The demonstrator vehicle's motorsport-spec construction marries the E-Transit Custom floorpan with a steel spaceframe and lightweight composite body panels. A bespoke 50-kWh liquid-cooled battery pack is mounted for optimum weight distribution and a low center of gravity and can be fully recharged in approximately 45 minutes using a standard electric vehicle fast-charger. The driver can access charging and battery insights via the in-cab touchscreen. A door in the bodyside makes loading and unloading cargo easy, and Ford is developing a secure electromagnetic release system controlled via the SYNC screen.
A suite of onboard cameras lets audiences around the world get an insider's view during SuperVan's high-performance runs. As on the Ford E-Transit, the driver can pull camera feeds onto the in-cab screen and switch between them to help position the vehicle.
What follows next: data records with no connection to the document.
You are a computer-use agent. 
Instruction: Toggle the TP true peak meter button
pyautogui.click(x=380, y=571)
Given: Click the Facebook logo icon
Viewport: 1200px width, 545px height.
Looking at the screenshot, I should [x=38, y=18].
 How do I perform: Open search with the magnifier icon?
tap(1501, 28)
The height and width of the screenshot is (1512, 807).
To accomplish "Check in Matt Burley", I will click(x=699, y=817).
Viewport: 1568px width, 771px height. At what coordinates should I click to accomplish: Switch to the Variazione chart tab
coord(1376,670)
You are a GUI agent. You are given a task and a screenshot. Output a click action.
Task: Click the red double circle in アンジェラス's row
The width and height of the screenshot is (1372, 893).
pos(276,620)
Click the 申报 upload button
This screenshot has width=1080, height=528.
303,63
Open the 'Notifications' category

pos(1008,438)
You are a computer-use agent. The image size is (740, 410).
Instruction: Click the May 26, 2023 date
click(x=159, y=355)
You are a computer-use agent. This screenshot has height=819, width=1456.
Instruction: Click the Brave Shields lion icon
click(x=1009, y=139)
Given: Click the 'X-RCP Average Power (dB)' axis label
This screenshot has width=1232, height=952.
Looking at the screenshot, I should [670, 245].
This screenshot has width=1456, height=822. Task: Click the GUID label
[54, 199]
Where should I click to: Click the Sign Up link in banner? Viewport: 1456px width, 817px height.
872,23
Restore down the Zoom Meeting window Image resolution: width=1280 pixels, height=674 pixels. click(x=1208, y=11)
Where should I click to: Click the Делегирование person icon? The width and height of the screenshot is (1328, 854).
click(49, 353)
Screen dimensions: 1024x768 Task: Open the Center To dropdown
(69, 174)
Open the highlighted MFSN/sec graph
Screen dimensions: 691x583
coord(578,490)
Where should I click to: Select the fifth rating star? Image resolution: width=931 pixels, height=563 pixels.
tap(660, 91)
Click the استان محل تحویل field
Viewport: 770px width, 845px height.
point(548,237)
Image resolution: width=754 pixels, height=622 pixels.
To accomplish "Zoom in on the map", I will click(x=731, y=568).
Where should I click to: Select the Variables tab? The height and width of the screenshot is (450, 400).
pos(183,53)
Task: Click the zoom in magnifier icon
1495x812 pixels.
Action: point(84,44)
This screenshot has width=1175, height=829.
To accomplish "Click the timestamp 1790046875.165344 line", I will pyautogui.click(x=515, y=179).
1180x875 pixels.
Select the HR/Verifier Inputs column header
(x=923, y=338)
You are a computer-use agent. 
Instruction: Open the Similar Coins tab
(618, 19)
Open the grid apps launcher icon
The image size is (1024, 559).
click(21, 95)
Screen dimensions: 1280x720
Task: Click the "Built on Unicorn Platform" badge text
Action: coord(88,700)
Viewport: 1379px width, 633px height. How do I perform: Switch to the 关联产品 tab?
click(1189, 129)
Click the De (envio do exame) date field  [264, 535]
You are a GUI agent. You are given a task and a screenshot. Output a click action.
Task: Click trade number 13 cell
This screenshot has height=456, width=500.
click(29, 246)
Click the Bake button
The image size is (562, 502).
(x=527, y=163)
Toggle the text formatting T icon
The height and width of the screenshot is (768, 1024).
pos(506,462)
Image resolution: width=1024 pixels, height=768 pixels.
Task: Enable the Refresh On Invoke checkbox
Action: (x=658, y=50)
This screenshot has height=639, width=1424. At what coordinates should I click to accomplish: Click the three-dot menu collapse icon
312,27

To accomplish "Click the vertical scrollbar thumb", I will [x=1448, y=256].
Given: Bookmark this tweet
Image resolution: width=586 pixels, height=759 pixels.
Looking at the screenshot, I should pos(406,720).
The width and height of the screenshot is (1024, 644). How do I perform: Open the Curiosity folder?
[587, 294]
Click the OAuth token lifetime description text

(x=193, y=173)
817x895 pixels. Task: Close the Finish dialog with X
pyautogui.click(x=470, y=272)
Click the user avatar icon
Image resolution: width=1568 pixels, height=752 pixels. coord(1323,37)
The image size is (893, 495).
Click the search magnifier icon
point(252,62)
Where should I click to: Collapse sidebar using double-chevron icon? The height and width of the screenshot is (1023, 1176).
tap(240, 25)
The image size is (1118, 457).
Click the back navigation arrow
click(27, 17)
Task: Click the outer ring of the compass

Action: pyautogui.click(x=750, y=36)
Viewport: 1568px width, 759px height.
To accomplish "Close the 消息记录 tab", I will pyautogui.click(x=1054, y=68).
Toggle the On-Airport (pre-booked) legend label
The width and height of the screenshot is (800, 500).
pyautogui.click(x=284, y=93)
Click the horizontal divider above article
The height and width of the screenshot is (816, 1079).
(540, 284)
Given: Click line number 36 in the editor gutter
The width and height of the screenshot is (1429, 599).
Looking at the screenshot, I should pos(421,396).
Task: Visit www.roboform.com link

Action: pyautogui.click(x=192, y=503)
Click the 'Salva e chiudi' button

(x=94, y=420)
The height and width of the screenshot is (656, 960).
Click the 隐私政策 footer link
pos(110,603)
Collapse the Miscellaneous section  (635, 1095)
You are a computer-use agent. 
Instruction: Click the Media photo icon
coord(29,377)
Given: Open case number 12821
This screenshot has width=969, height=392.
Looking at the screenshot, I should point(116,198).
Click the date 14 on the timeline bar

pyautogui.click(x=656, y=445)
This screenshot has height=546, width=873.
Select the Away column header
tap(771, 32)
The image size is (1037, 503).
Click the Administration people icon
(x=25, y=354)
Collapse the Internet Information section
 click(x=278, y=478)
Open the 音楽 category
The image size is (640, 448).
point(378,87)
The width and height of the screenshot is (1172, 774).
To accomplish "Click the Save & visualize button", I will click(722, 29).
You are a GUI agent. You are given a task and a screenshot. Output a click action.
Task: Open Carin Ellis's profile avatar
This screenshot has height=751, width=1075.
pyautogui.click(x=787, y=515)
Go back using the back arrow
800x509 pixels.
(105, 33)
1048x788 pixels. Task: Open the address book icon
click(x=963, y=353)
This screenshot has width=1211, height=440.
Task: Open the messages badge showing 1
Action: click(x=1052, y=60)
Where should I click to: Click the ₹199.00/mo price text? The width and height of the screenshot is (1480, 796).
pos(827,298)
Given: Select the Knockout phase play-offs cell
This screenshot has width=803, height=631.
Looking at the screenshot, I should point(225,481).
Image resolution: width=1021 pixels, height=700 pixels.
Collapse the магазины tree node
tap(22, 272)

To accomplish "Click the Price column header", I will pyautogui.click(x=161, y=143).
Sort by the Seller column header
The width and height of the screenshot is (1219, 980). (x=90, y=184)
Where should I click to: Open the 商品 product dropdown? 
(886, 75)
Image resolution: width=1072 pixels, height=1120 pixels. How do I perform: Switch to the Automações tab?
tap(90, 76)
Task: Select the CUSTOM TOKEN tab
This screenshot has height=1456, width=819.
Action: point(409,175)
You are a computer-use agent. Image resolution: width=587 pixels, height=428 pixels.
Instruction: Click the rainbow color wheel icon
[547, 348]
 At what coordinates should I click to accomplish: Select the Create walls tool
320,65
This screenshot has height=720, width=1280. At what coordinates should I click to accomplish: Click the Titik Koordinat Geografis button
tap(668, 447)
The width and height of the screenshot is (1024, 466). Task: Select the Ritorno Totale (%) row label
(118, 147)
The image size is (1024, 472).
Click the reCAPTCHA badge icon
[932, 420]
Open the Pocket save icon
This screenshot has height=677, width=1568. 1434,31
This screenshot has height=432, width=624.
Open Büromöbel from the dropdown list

The electric SuperVan's interior includes a full roll cage and racing seats to FIA standards for safety, as well as a large SYNC touchscreen taken directly from Ford's production vehicles such as the Ford Mustang Mach-E. If required, drivers can take a break from hustling the Electric SuperVan up hill climbs and around racetracks to plot a route, find a charger, connect to Wi-Fi, and make phone calls -- all via the SYNC screen.
The touchscreen also enables control of the selectable drive modes that tailor the electric SuperVan's torque maps, regenerative braking, and control responses to suit different driving scenarios: Road, Track, Drag, Drift, and Rally.
The electronics package includes traction control, launch control, a pit-lane speed limiter, and three-stage regenerative braking to return energy to the battery, which is similar to the L Mode function on the Ford E-Transit. At low speed, ECO Mode keeps the motors at optimal efficiency, turns the regenerative braking up to maximum, and cuts drive to the rear axle. For maximum speed, an E-Boost button puts a temporary power and torque boost at the driver's fingertips. For hardcore burnout fans, there's even a "Tire Cleaning Mode," which fully brakes one axle while spinning the other.
1971 Ford SuperVan.
Ford's first SuperVan was revealed in 1971 and featured a mid-mounted engine taken from the Le Mans-winning Ford GT40 to create a Transit Mark 1 (Mk) unlike any other.
1984 Ford SuperVan.
The design formula was taken a step further for SuperVan 2 in 1984 when a glass-fiber version of the Transit Mk 2 body was draped over the monocoque and 590-hp Cosworth V8 of Ford's C100 racing car.
1995 Ford SuperVan.
The 1984 vehicle was later reborn as the facelifted Transit Mk 3 lookalike SuperVan 3 in 1995, powered by a screaming 650-hp Cosworth HB engine shared with Formula 1 cars of the era.
Beyond demonstrating Ford's advanced electric vehicle and connectivity know-how, the newest SuperVan is also a Ford-dubbed "high-speed science experiment." Its demanding driving scenarios and unrestricted design concept allow Ford to push the boundaries of electric vehicle engineering and connectivity to improve its future race cars and road-going vehicles, software, and services.